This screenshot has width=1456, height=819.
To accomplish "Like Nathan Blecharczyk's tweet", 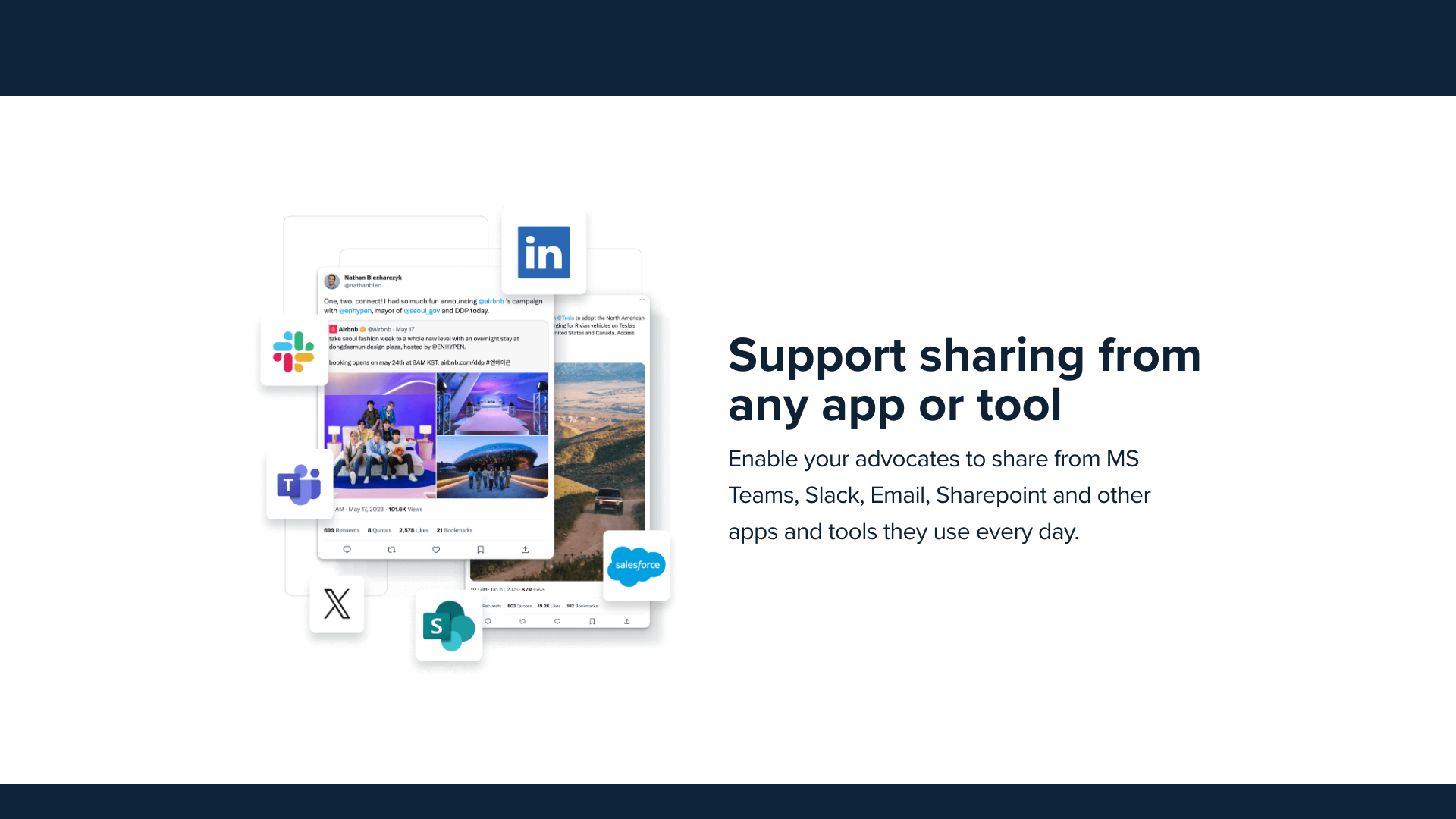I will [435, 549].
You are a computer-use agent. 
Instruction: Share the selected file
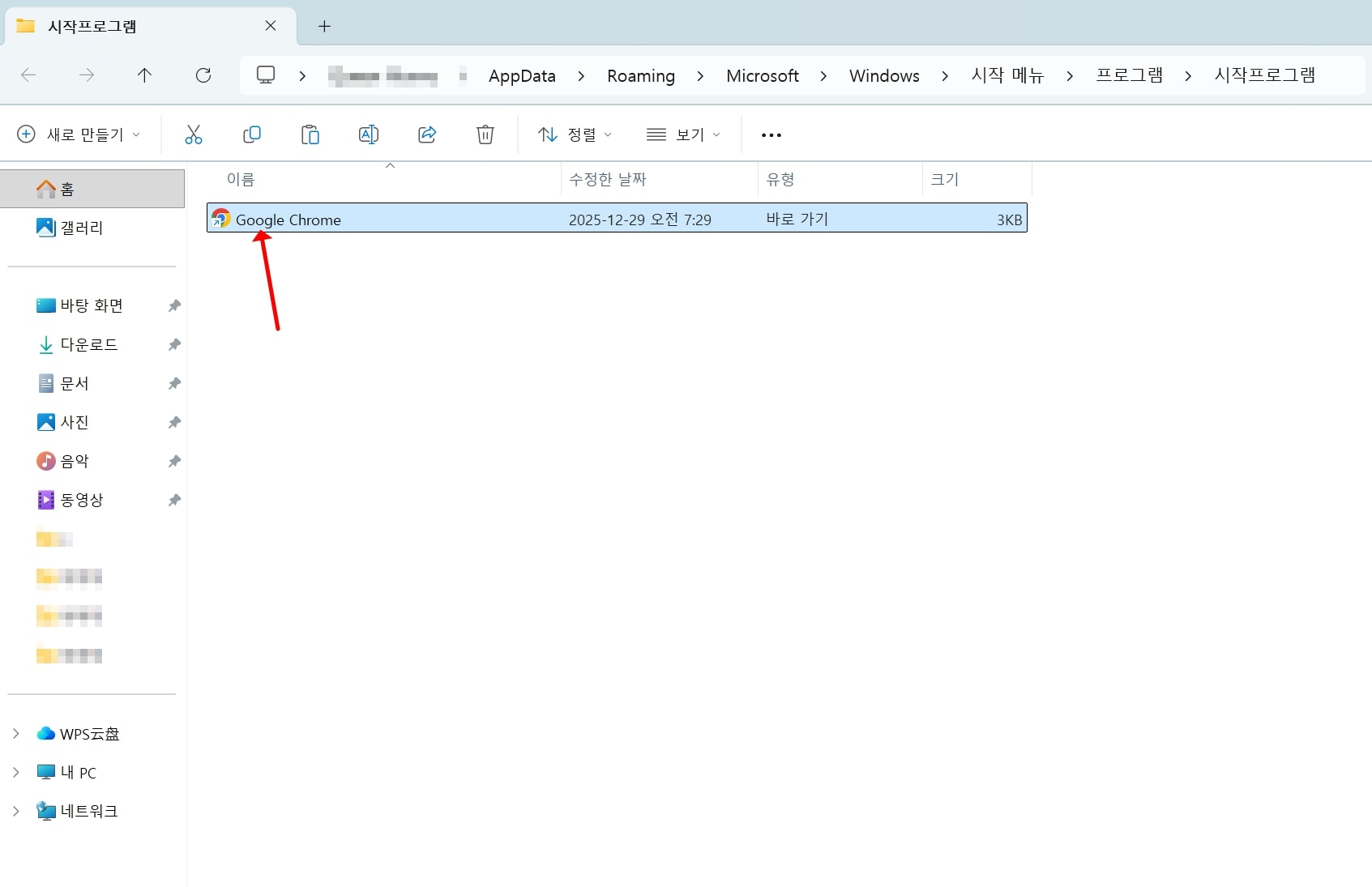tap(426, 134)
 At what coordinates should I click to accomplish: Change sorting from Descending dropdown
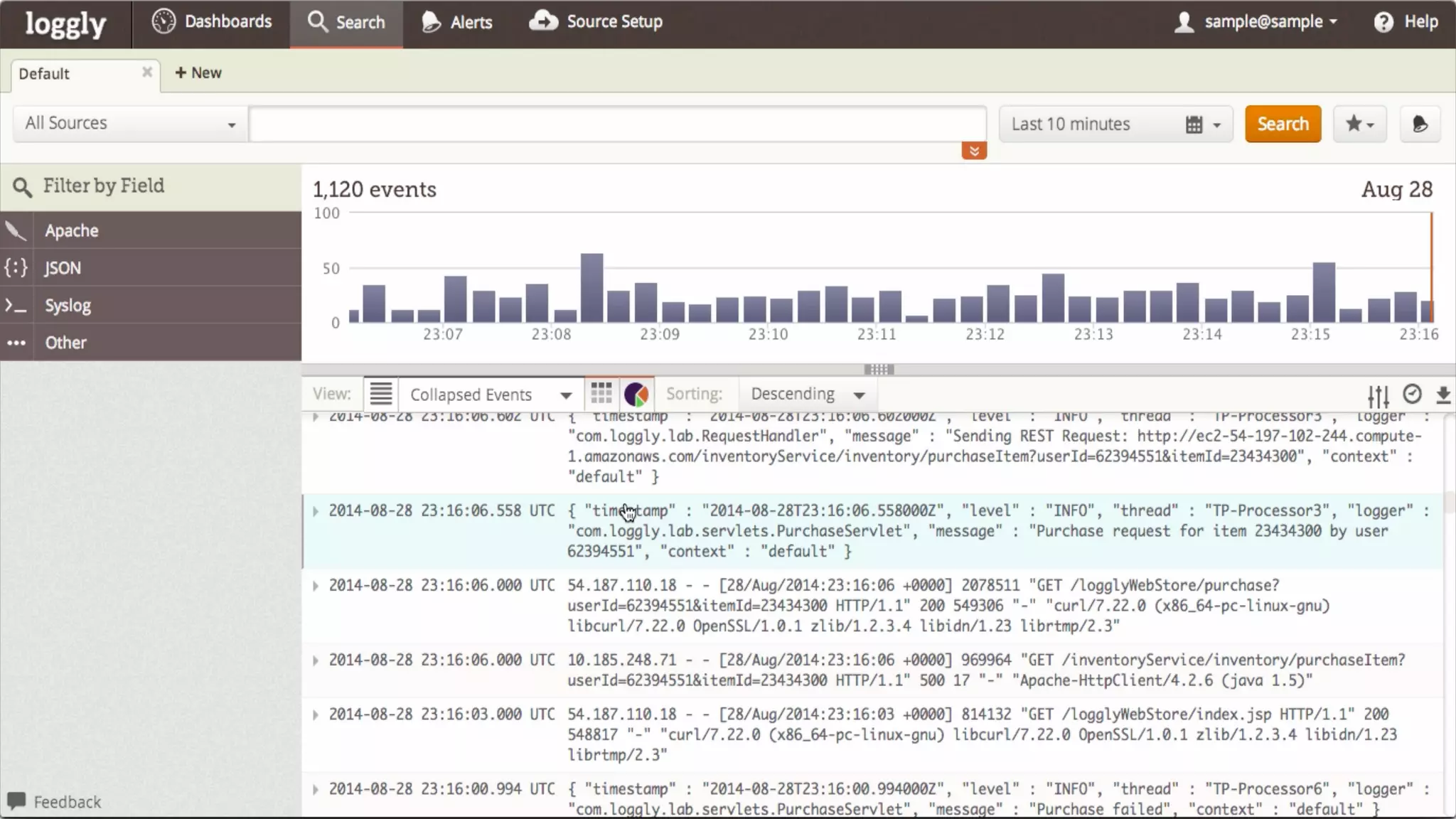tap(808, 394)
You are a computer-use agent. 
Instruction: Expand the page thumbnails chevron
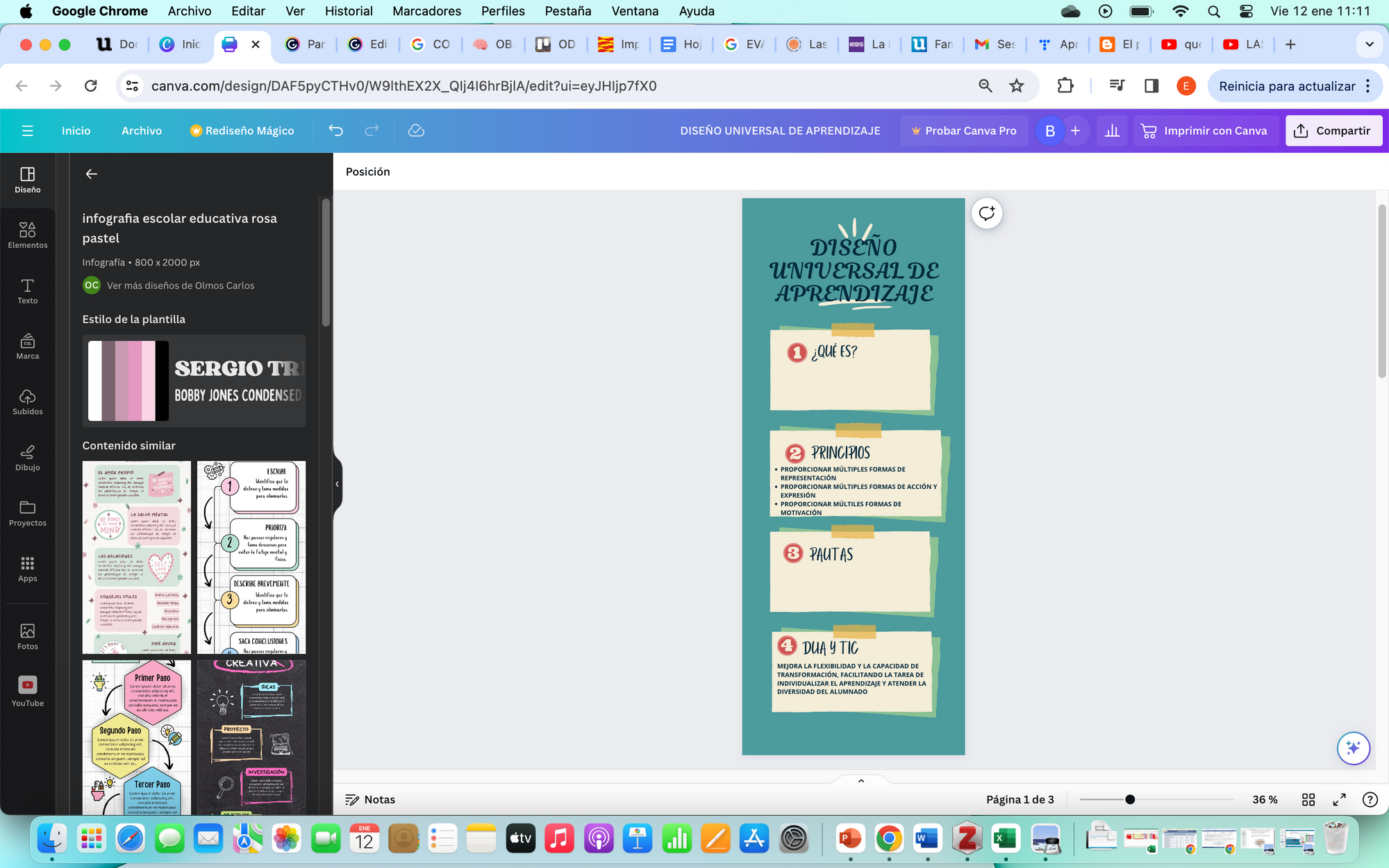[861, 781]
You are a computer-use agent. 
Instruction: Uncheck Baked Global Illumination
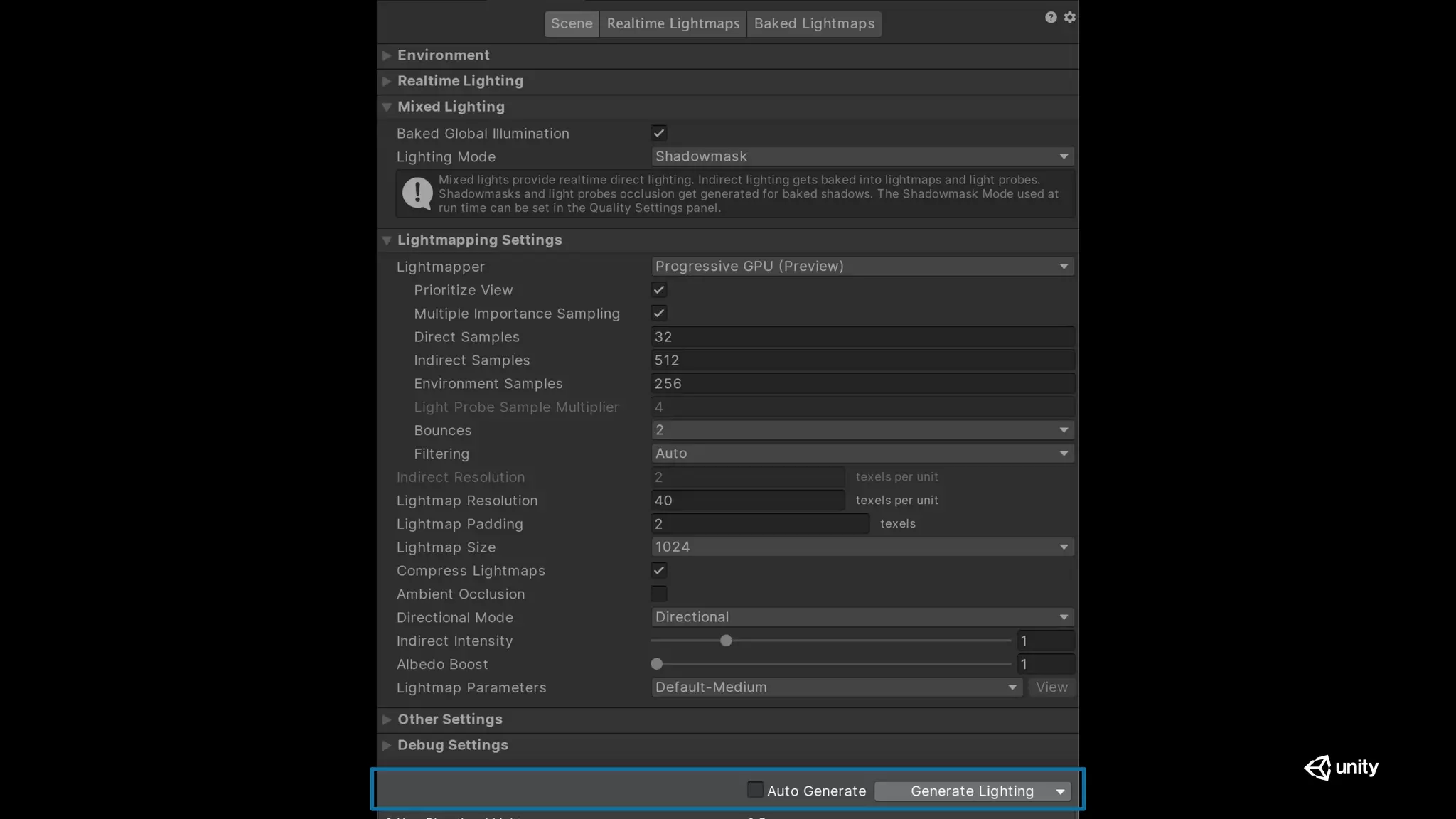[x=659, y=133]
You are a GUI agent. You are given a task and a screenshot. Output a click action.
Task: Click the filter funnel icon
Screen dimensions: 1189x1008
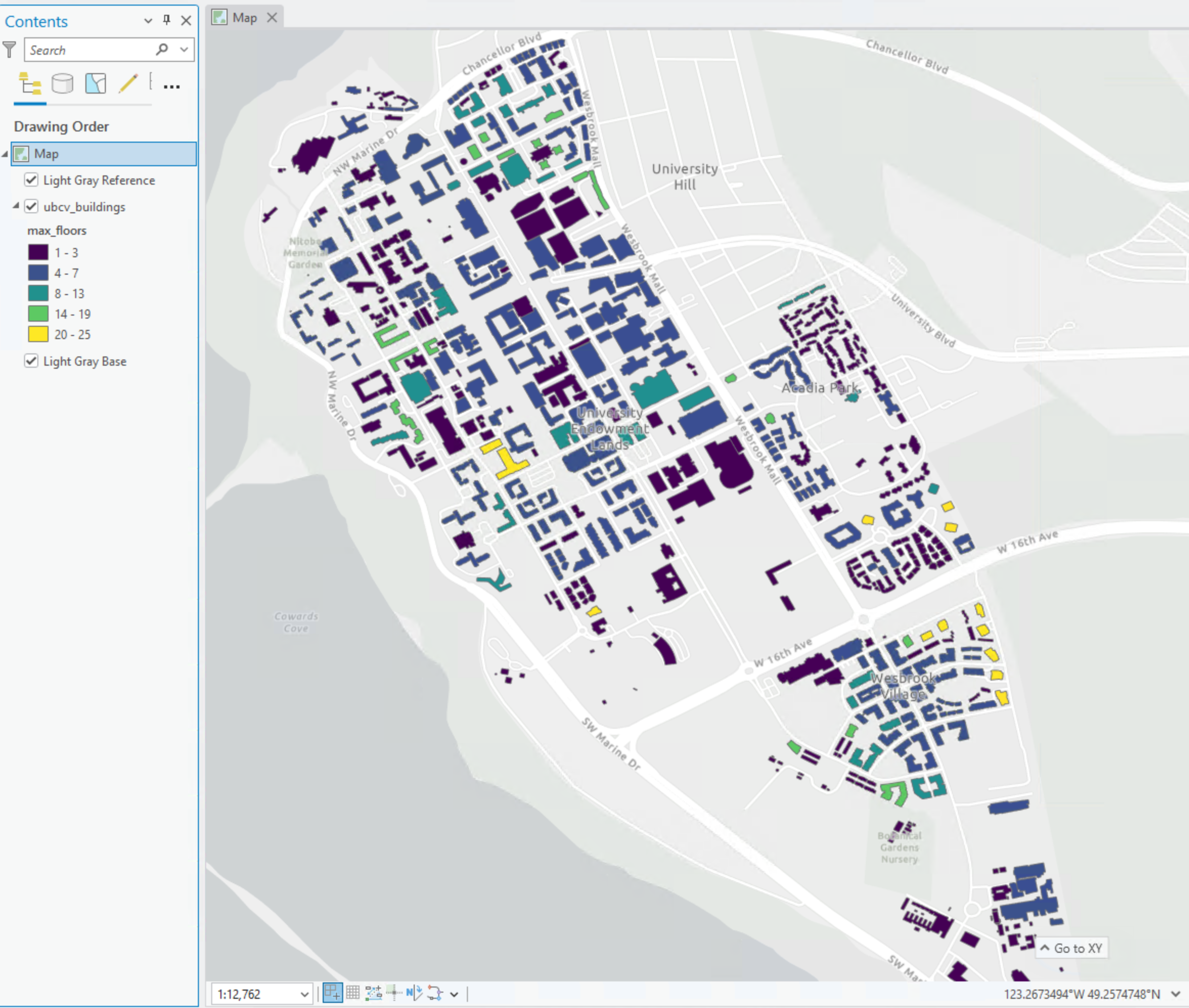click(x=9, y=50)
_____
> _WHAT YOU NEED TO DO_
Whenever a line of the records above contains the word "screenshot", it counts toward the total; give that total alone.

> _RESULT_
2